What about international competition? We now think of America as a nation doomed to perpetual trade deficits, but it was not always thus. From the 1950s through the 1970s, we generally had more or less balanced trade, exporting about as much as we imported. The big trade deficits only started in the Reagan years, that is, during the era of runaway finance.
And what about that trickle-down? It never took place. There have been significant productivity gains these past three decades, although not on the scale that Wall Street’s self-serving legend would have you believe.

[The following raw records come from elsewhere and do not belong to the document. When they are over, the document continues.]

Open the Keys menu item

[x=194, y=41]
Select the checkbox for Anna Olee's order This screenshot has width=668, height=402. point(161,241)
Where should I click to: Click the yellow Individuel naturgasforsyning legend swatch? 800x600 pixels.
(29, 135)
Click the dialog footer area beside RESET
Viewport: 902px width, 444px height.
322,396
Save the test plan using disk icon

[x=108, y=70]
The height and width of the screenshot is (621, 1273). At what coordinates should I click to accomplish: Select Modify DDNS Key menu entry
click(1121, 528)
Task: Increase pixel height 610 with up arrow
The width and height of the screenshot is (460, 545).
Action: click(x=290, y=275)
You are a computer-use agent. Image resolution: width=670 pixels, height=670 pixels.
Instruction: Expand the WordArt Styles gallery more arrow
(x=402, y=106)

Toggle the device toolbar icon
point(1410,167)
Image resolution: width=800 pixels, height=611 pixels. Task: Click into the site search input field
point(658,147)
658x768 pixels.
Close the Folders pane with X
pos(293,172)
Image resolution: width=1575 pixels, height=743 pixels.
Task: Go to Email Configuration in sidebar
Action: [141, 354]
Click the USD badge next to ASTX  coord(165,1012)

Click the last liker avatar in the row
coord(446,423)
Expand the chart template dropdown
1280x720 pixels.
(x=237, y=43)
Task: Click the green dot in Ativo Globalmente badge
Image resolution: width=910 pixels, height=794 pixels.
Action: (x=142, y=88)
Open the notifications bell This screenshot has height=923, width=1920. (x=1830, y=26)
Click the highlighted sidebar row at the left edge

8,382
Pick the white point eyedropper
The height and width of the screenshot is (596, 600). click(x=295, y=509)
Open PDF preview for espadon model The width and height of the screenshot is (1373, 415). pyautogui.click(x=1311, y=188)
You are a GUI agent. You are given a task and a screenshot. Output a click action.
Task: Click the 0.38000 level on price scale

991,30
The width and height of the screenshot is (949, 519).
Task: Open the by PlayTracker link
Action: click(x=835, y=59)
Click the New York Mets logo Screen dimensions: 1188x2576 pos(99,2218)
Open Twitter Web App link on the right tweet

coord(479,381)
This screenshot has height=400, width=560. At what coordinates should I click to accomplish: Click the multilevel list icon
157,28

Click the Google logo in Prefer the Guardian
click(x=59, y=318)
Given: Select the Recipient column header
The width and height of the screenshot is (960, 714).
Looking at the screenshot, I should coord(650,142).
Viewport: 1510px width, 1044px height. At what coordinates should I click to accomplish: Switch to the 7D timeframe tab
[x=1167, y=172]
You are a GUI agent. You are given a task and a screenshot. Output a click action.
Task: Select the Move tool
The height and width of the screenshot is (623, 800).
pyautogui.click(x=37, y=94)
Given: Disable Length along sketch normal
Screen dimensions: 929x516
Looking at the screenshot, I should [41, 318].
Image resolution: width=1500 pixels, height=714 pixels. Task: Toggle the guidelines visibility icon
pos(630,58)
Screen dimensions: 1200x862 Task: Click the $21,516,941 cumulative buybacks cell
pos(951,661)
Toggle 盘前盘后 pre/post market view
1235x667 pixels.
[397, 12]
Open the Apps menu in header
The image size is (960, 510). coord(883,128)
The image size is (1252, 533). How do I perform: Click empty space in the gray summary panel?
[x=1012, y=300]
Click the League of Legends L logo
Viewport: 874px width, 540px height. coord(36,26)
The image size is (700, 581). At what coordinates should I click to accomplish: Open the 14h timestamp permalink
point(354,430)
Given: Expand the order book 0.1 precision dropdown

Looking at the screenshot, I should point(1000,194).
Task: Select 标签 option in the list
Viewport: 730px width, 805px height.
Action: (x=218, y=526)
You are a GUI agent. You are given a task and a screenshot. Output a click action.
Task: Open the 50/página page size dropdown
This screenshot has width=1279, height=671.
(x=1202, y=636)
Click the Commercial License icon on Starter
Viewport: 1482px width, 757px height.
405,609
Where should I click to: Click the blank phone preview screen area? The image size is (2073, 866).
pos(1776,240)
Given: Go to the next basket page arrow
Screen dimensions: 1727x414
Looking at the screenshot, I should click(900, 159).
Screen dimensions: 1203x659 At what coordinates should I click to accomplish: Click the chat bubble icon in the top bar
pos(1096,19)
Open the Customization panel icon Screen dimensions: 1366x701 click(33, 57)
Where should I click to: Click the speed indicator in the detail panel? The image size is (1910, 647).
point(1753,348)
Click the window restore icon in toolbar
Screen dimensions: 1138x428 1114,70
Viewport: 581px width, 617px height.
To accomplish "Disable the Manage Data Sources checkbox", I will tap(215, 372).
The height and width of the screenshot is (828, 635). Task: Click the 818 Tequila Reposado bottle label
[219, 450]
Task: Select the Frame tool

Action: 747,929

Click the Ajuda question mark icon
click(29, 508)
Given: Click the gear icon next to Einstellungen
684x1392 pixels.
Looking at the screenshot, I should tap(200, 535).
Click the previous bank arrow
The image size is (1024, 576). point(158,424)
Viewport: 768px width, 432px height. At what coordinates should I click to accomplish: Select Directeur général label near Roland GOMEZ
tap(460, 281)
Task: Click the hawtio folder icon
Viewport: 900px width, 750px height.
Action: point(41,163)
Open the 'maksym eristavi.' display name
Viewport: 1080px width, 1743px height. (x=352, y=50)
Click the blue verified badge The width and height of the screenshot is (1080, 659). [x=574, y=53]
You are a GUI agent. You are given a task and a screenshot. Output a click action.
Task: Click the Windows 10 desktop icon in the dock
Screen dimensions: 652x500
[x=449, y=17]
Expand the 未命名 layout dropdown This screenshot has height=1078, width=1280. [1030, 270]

However, only a small part of those gains got passed on to American workers.
So, no, financial wheeling and dealing did not do wonders for the American economy, and there are real questions about why, exactly, the wheeler-dealers have made so much money while generating such dubious results.
Those are, however, questions that the wheeler-dealers don’t want asked — and not, I think, just because they want to defend their tax breaks and other privileges. It’s also an ego thing.
Vast wealth isn’t enough; they want deference, too, and they’re doing their best to buy it. It has been amazing to read about erstwhile Democrats on Wall Street going all in for Mitt Romney, not because they believe that he has good policy ideas, but because they’re taking President Obama’s very mild criticism of financial excesses as a personal insult.
And it has been especially sad to see some Democratic politicians with ties to Wall Street, like Newark’s mayor, Cory Booker, dutifully rise to the defense of their friends’ surprisingly fragile egos.
As I said at the beginning, in a way Wall Street’s self-centered, self-absorbed behavior has been kind of funny. But while this behavior may be funny, it is also deeply immoral.
Think about where we are right now, in the fifth year of a slump brought on by irresponsible bankers. The bankers themselves have been bailed out, but the rest of the nation continues to suffer terribly, with long-term unemployment still at levels not seen since the Great Depression, with a whole cohort of young Americans graduating into an abysmal job market.
And in the midst of this national nightmare, all too many members of the economic elite seem mainly concerned with the way the president apparently hurt their feelings. That isn’t funny. It’s shameful.
Read More from Paul Krugman at the New York TimesIf this articles doesn't make your blood boil at the elites on Wall Street, then you are swallowing what the Wall Street and K Street elites want you to swallow about Romney. When the Country is in the fifth year of a slump brought on by the irresponsible bankers, how can it all be Obama's fault? If Romney is elected we will have a President whose aim is to take care of his Wall Street buddies not Main Street IMHO!